つまり天という、人間ではどうにもできない宇宙や神のような存在がありそこから命令を受け命を授かって今の自分があるという思想です。私たちもどうしようもない事実を受け容れるとき、これが天命だったという言い方もします。時間があるのなら、あるいは偶然の組み合わせでというような人知では及ばないことが発生した時に使います。
そもそも人知で及ぶ範囲というのはどこまででしょうか。目先の手が届く範囲くらいでしょう。実際には、無限の組み合わせと結びつきで今は変わり続けます。人の出会いも、また自分の呼吸も、その決断一つで変化を已みません。呼吸している間中、何か私たちは天命を感じるものです。心臓の鼓動が止まってしまえばそこまでで天命、あるいは自然災害や人災に巻き込まれてしまうのも天命ともいえます。ではどうにもならないことだから、何もしないでいいということかというとそうではありません。
この瞬間も心臓は動き、血液も流れ、生きています。どういう結果になったとしても、そこまで最善を盡すことが与えられた天命を楽しむということでしょう。
中国の易経にこういうものがあります。
「與天地相似。故不違。知周乎萬物而道濟天下。故不過。旁行而不流。樂天知命。故不憂。安土敦乎仁。故能愛。」
意訳ですが、天地はあるがままである。これはすべてにおいて自然であり真理でもある。だからこそ、私たちは天を楽しみ命を知るだから憂えることもない。天に対して地球が安心してすべての生命を真心で包むように、私たちもそうあればいいと。
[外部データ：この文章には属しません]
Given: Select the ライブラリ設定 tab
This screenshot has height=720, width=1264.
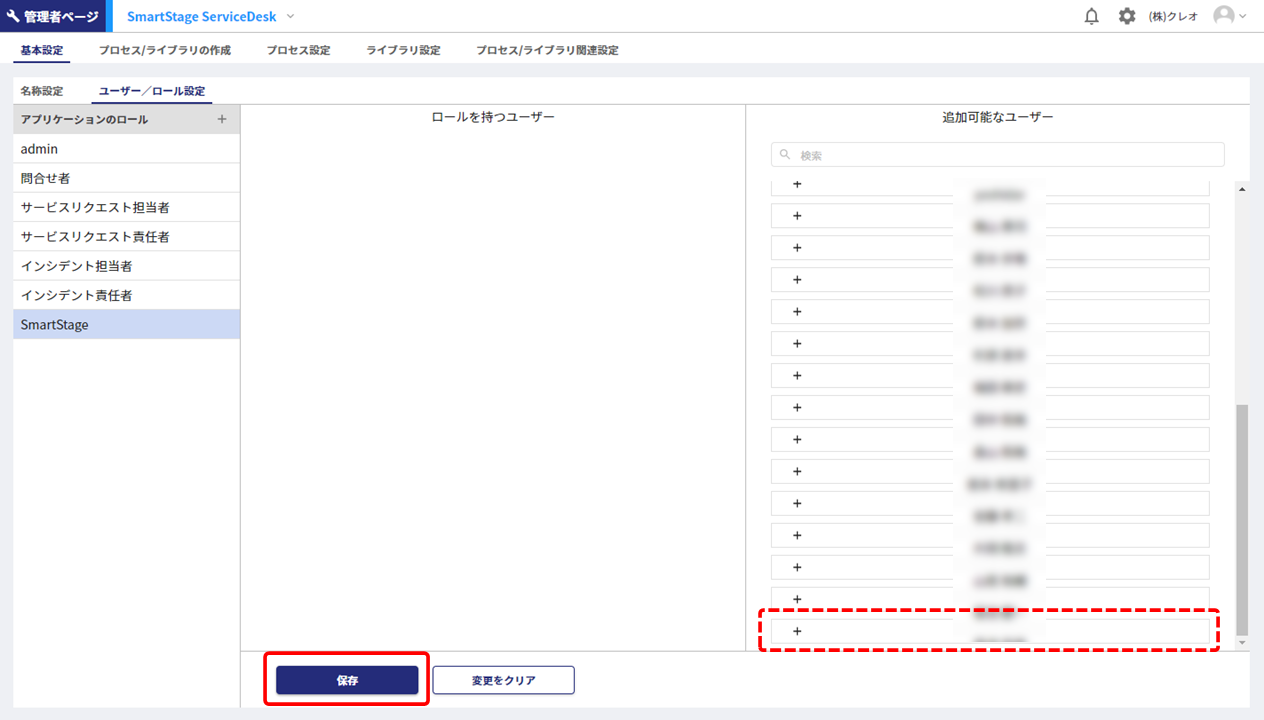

あれこれ迷い惑わず、じたばたと焦らずただ日々に天地自然の真心と一体になり自分を盡することを楽しむこと。それが天命であると。
天命という言葉は、今を生き切ることにとても楽天的に感じられるものです。
最後の瞬間まで、どれだけ天命を生き切ることができたか、楽しむことができたか。それが本来の人生の妙味であり醍醐味です。
色々と世の中の流行や変化、社会の評価や人の意識や動向に影響を受けますが、実際には天命とは何の関係もありません。天命を生きるのは、豊かに仕合せに楽しく、自然が元氣で快適であるような心と一体でいることかもしれません。
今日も天命を楽しみたいと思います。